WHAT TO WORK ON:
#1 From the essay about body acceptance, reproduce verbatim the part that opens with the words containing "I started thinking" and closes with "crap about mine?".
#2 In the essay about body acceptance, list the things the writer says their body has done.
#3 Write the next part of the essay about body acceptance, picking up after its final sentence.

EXTRACTED TEXT:
--------------------------------

This all sounds crazy, but I never claimed that my anxiety was rational. Yours probably isn’t, either. Rational and emotional are two things that don’t intersect all that frequently, which is why we spend so much time worrying about this crap when really, we should be doing something more productive.

My leg and I made it into our 40s with a lot of hiding and embarrassment, until recently.

One day when I was telling my 9 year old daughter about how much I wished I could just wear short skirts, she turned to me and said: ‘Mommy, you’re beautiful. You should wear what you want! No one will care! It doesn’t matter what anyone thinks. If anyone stares or tells you that your leg is ugly, tell them that you’re happy with your body, and if they don’t like it, they don’t have to look. You shouldn’t hide your leg and be hot all summer!”

It was right then that I woke up. She was right. I shouldn’t care about what other people think.

I was really fucking tired of hiding, and really fucking tired of being hot in the summer. I didn’t want to run in tights in July anymore, and if a 9 year old could school me on being proud of my body, then I sure as hell was going to take that lesson and run with it.

I started thinking more about what she said, and I kept coming to the same conclusion:

My body is beautiful and perfect the way it is. It gave me two amazing children, it supports me on long runs, and it has never let me down. Why should I give a shit about what people think of my leg, and who am I to be embarrassed of something that’s not only beyond my control, but that’s actually not such a big deal? People come in all shapes and sizes, with all sorts of ‘stuff’. I never judge them, so why was I judging myself so harshly? I don’t care about other peoples’ ‘imperfections’, so why would I think that they give a crap about mine?

I was through with wasting my precious time worrying about this unproductive, idiotic crap. After all these years, I was ready to put my foot (or my leg, haha) down.

I decided to cut through all the years of anxiety and embarrassment and hiding, and just come out with my leg already. Because I’m Abby Langer, and this is me! Why would I let one aspect of me overshadow all the other things that make me who I am?

Besides, I think my scar makes me look tough. YEAH!

Fuck man, I’m 44 – I’m already half done with my life, and I sure as hell am not about to live the other half hiding my leg behind a towel!

This was all about how I felt about myself, not about how people felt about me.

I’m getting over that. I understand that my differences make me who I am and I’m more accepting of myself as a whole.

--------------------------------

DATA FOR REVIEW:
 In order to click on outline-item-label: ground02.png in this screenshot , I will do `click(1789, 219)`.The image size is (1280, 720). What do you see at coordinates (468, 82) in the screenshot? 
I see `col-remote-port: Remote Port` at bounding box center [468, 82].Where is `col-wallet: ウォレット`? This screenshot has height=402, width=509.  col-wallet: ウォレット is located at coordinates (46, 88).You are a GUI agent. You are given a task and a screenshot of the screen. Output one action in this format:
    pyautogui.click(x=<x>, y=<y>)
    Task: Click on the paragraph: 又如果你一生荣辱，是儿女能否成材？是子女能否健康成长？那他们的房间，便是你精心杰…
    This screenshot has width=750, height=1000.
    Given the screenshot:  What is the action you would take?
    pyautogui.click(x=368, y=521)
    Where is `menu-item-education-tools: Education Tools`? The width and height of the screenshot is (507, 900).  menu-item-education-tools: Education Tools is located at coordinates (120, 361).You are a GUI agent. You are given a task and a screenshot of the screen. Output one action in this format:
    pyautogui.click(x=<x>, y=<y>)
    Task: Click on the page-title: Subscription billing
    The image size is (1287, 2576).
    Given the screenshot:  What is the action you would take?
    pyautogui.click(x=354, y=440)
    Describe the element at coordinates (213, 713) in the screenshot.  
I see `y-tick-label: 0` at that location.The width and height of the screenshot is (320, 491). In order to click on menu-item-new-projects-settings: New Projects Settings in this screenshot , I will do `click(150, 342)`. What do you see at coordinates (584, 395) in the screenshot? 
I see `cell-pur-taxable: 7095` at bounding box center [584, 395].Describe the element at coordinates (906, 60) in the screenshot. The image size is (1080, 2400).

--------------------------------

ANSWERS GIVEN:
#1
I started thinking more about what she said, and I kept coming to the same conclusion:

My body is beautiful and perfect the way it is. It gave me two amazing children, it supports me on long runs, and it has never let me down. Why should I give a shit about what people think of my leg, and who am I to be embarrassed of something that’s not only beyond my control, but that’s actually not such a big deal? People come in all shapes and sizes, with all sorts of ‘stuff’. I never judge them, so why was I judging myself so harshly? I don’t care about other peoples’ ‘imperfections’, so why would I think that they give a crap about mine?

#2
- It gave the writer two amazing children.
- It supports the writer on long runs.
- It has never let the writer down.

#3
It feels good, and it feels liberating. Screw everyone else, because I feel strong and beautiful and fabulous!

Once I decided to stop worrying about my leg, the whole thing snowballed. I started running in running skirts instead of tights and realized that I run faster when I’m not skyrocketing my internal temperature with winter running clothes in the summer. I went to Nordstrom and bought a dress – shoutout to my lovely cousin and personal stylist Tamara Glick, who listened to me talk about my leg for an hour in the dressing room and then sold me a SHORT!! dress that’s gorgeous and that I can’t wait to wear. It’s the kind of dress I had drooled over all my life but never felt like I could pull off with my leg.

It’s gotten easier and easier. I’m now in the market for a pair of shorts, which I always told myself were tacky but was just using that as an excuse because I was embarrassed to wear them. Sigh, the games we play with ourselves.

I’m not going to tell you that I’m completely immune to the stares my leg sometimes gets, or that feeling of anxiety I get when I think of wearing something that exposes my leg. But I can push through those situations now and get on with my life. We aren’t responsible for what other people think about us, only how we react. Do NOT waste another second of your life believing that you’re less gorgeous or worthy because of something that makes you different. Be strong, be healthy, be radiant. If people are cruel, it’s their stuff showing, not yours.

Surrender those long sleeved shirts, pants, long dresses, tights, and yes, towels – and walk forward into the sunshine, being completely you.

You belong, and you deserve to be happy and free.